The first date of major significance is December 8, when the current Continuing Resolution (CR) which has been funding the government on auto-pilot since the end of the fiscal year (back on October 1), is set to expire. Conventional wisdom has been that to buy more time to work out the details of a year-long spending package, Congress will likely pass a short-term CR on December 8th, which would kick the can for an additional two, possibly three, weeks. However, today the negotiations over a path forward to avert a shutdown got off to an inauspicious beginning, with confrontational tweets from President Trump followed by Democratic leaders pulling out of a long-scheduled meeting with the President in the afternoon.
A fix to the Health Center funding cliff is tied to passage of an extension of CHIP and other “health extenders.”
Just one of the many issues facing Congress in December is the need to extend funding (or, in certain cases, prevent scheduled cuts) to a number of popular, important health programs. Among these is the extension of the Children’s Health Insurance Program, or CHIP, which covers nearly 9 million children. Of most interest to health center advocates is the extension of the Community Health Centers Fund (CHCF), which accounts for more than 70% of federal grant funding for health centers, and which, like CHIP, expired on October 1. Without action to extend the fund this month, health centers will begin seeing restricted funds as soon as January 1st.

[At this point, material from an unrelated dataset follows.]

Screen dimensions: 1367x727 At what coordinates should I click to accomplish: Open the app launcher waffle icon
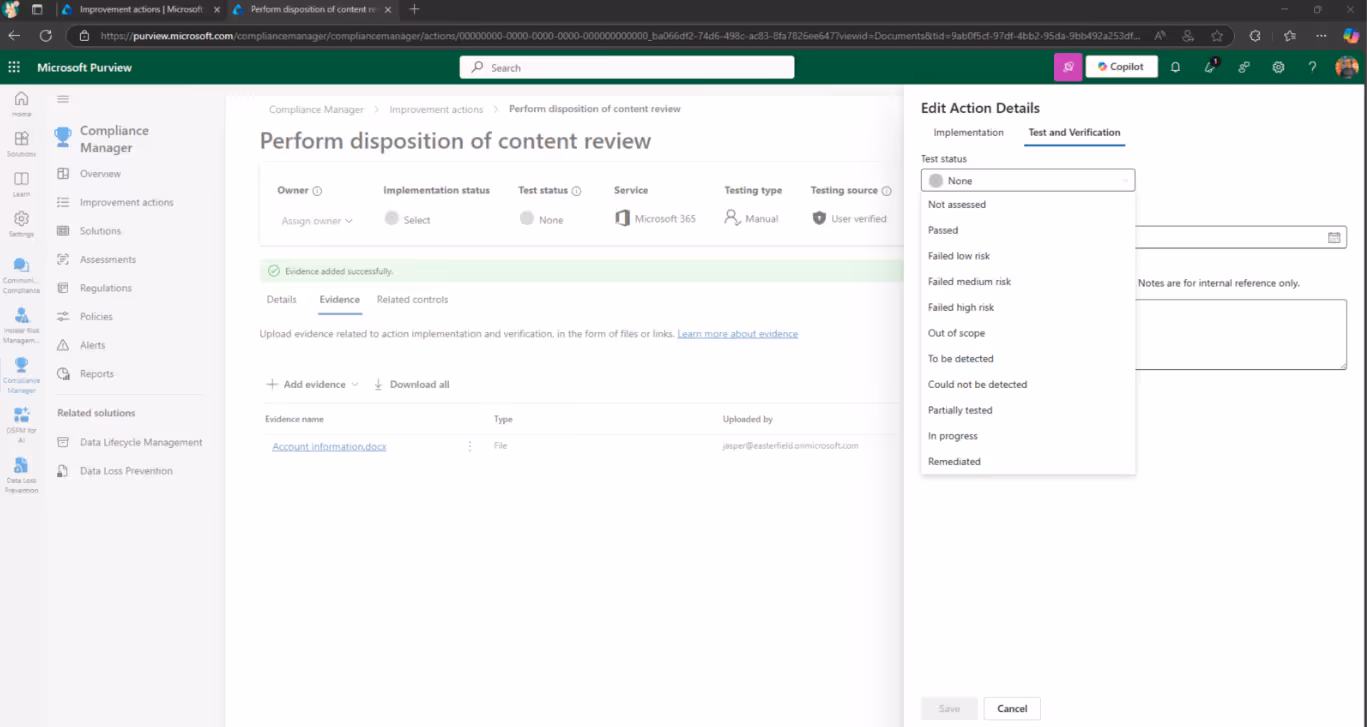(x=14, y=67)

CHIP and the CHCF are the two biggest items (in dollar terms) on a much longer list of these so-called “health extenders.” That list includes other Health Resources and Services Administration (HRSA) programs like the National Health Service Corps and the Teaching Health Centers Graduate Medical Education program, extension of Medicaid Disproportionate Share Hospital funding for hospitals, funding for home-visiting programs and a slew of Medicare related items. The House passed an extension of most of these items as part of H.R. 3922, the CHAMPIONING HEALTHY KIDS Act last montnh, though that vote broke down largely along party lines due to disagreement over how to pay for the extensions. That disagreement has led to inaction in the Senate, where 60 votes – and thus a more bipartisan consensus – are needed for passage.
The good news is that there’s progress in the overall negotiation over these health extenders. The Hill reported on Monday that bipartisan, bicameral negotiations over the health extenders were making headway, and that it remains possible the package of multi-year extensions could ride along with the short-term CR on December 8. What is clear in either case is that the plan on both sides is for all of the health-related provisions to move together. The biggest question is when?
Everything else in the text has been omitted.